First, the persons are called His while still in unbelief — possession precedes their act. Foresight of a future choice would let God say, "Many here will become mine." It would not naturally let Him say, present tense, "I have many people here," of those who do not yet believe. The text grounds the belonging in something already true of God's purpose, not in a transaction the Corinthians have not yet made. Second, laos is election language, not foresight language. The word does not mean "those I predict will opt in." It means "those I have taken as my own," the covenant term for a people God chose, of whom Moses said plainly, "The LORD did not set his affection on you and choose you because you were more numerous... But it was because the LORD loved you" — choice grounded in God, not in anything foreseen in them. To smuggle foreseen faith into laos is to import a meaning the word never bears. Third, the foresight reading reverses the arrow the rest of Scripture draws. Luke himself, a few chapters earlier, narrates a conversion and tells us its order without ambiguity: "all who were appointed for eternal life believed" (Acts 13:48) — not "all who believed were thereby appointed." The appointment is the cause; the believing is the effect. The same Luke writing the same history in the same book gives us, in Corinth, the same order: God has a people, therefore they will believe. Foreseen faith puts the human choice in the driver's seat and lets God merely ratify it. But then "I have many people" would mean "many people are going to make me theirs," which is exactly backwards from what the words say. Even Lydia, two chapters before, did not open her own heart — "the Lord opened her heart to respond." In Corinth as in Philippi, the people are God's first, and that is why the gospel finds them.

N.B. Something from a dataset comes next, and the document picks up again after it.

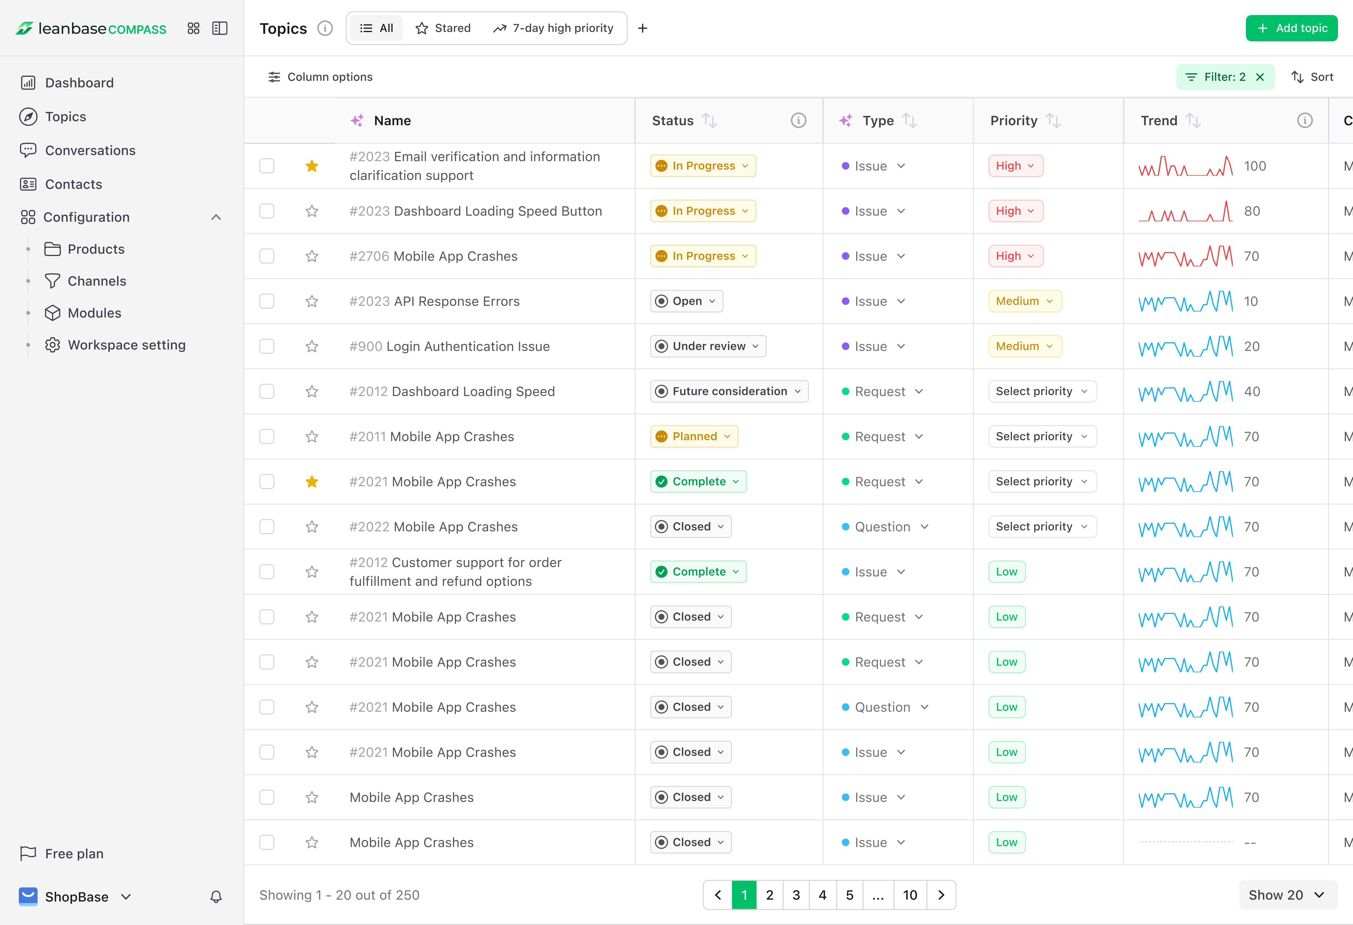Tick the Login Authentication Issue checkbox
Viewport: 1353px width, 925px height.
click(x=267, y=346)
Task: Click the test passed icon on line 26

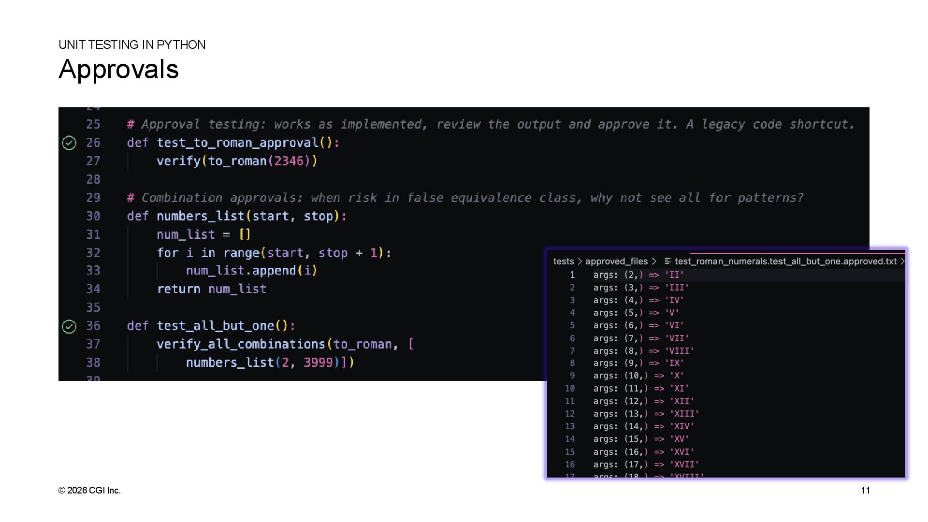Action: point(69,143)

You Were His Before You Knew It

Now bring the verse home to your own story, because it has been telling it all along. Trace your way back to before you believed — back past the sermon or the conversation or the verse that finally landed, back into the years when you were, in your own Corinth, one of the people who did not yet know. The astonishing claim of Acts 18:10 is that you were not a stranger God was hoping to recruit. If you are His, you were His already, named before you were awakened, a person He had in His city before the gospel ever reached your ears. The faith that eventually rose in you was not the moment you became God's; it was the moment you discovered you always had been. Your conversion did not change God's mind about you. It carried out a love He had set on you before you could love anything.

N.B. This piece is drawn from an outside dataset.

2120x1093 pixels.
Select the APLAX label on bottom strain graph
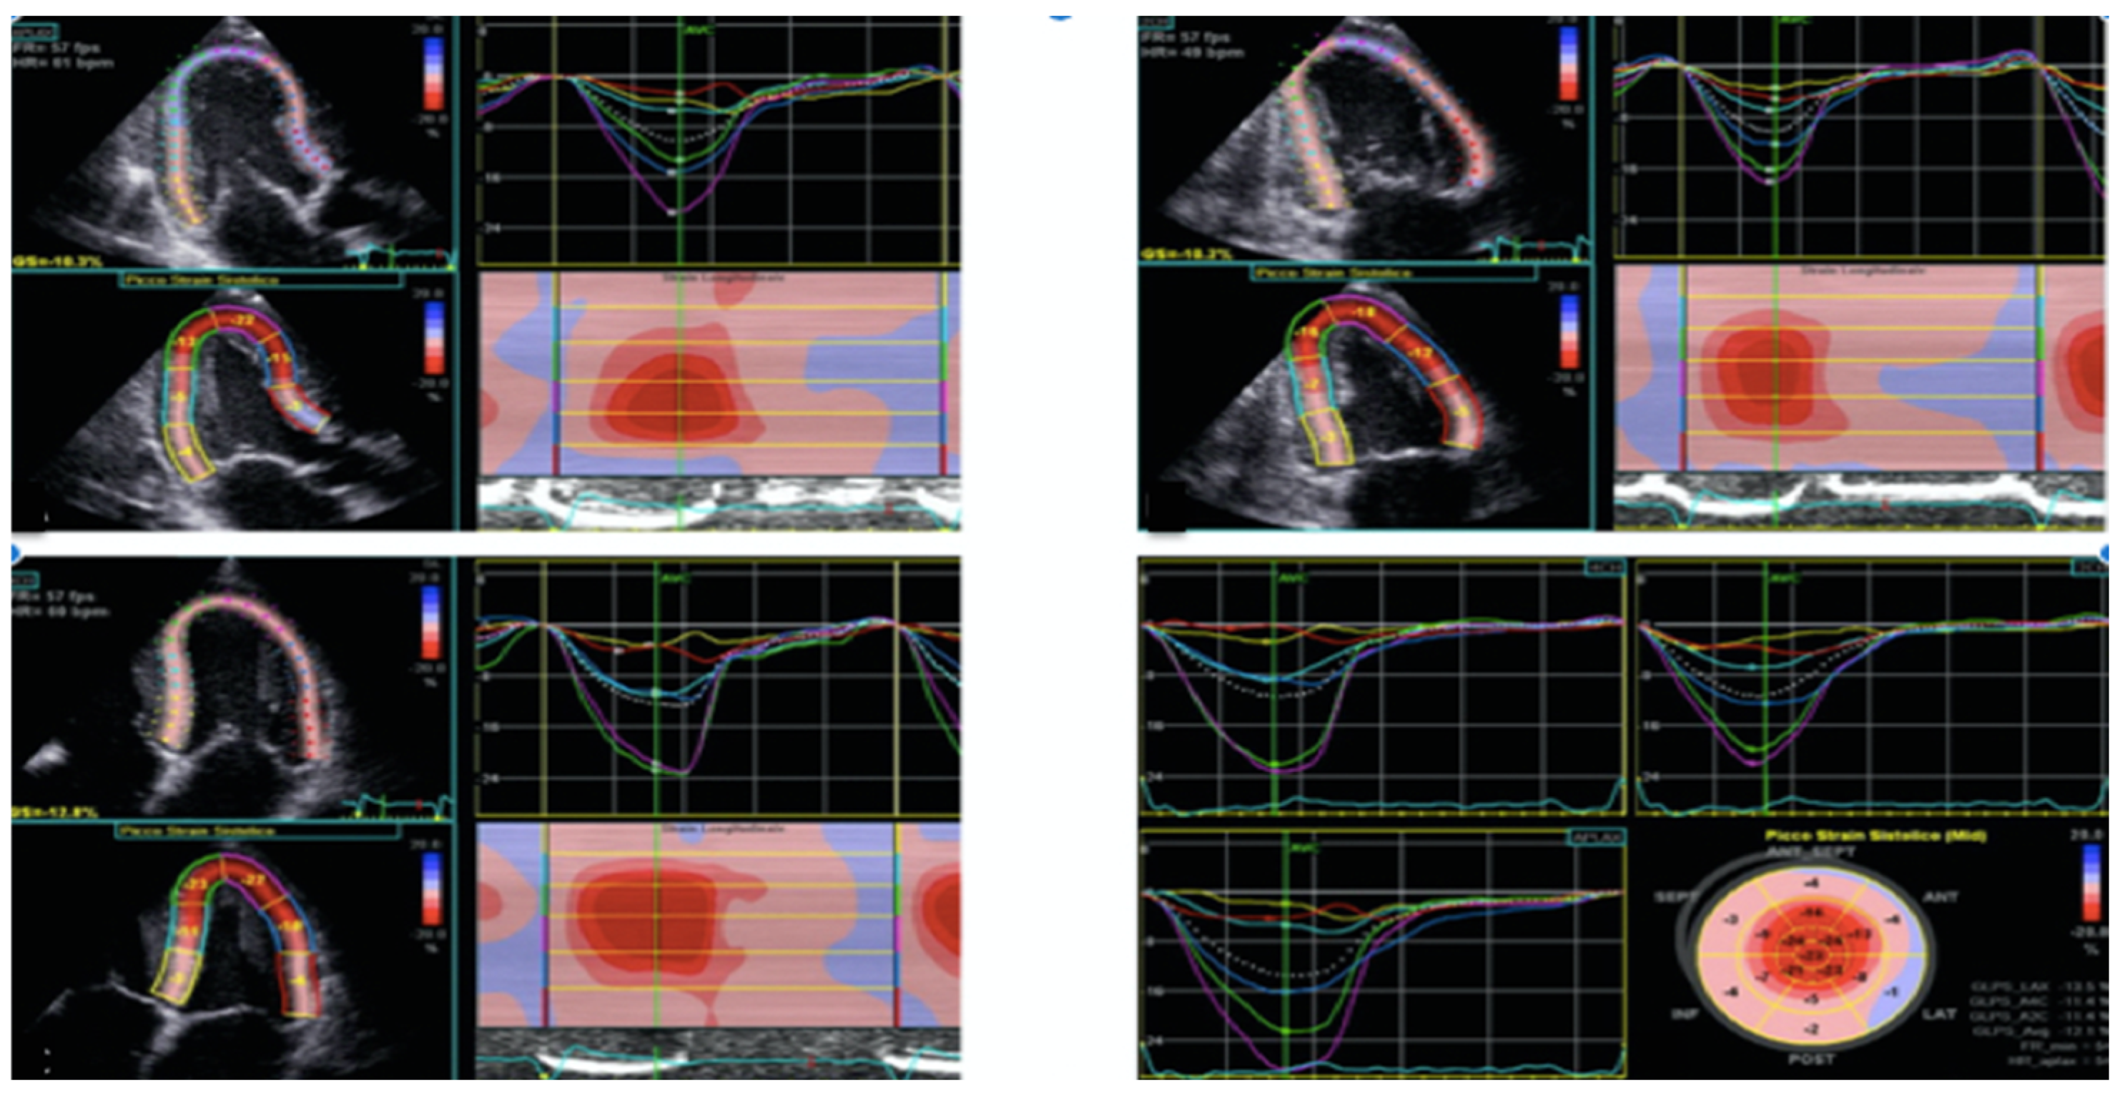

There is a tenderness here for the one still unsure they belong. You search your memory for the moment you decided, and you find it shakier than you wish — was it real, was it enough, did you mean it the way you were supposed to? But the comfort of this text is that your belonging was never anchored in the firmness of your decision. It was anchored in the fact that God had a people in your city, and He sent the word to find them, and the word found you. The longing you feel for Him now is the surest evidence that He named you His before you knew His name. The faith you are anxious about is itself the proof that you were already His. He did not wait at the edge of your life hoping you would come. He said "mine," and then He came and got you.

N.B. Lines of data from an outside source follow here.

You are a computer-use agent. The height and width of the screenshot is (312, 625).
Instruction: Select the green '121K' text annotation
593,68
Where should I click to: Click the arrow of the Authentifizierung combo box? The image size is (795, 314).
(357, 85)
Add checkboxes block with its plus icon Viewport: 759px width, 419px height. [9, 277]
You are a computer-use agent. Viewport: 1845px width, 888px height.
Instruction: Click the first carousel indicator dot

So we confess it, who once thought we had found God: that He had us before we sought Him, named us His while we were still in the far country, and sent the gospel across a hostile world to wake us to a belonging already settled in heaven. We did not make ourselves His; He had many people in our city, and we were among them, and the Shepherd's voice in the preached word called us out by name. To the Father who chose a people, to the Son who lost none of them, to the Spirit who carried the word to our deaf ears and opened them — be all the glory of a love that said "mine" before we ever said "yes." Amen.

He said "mine" before you said "yes."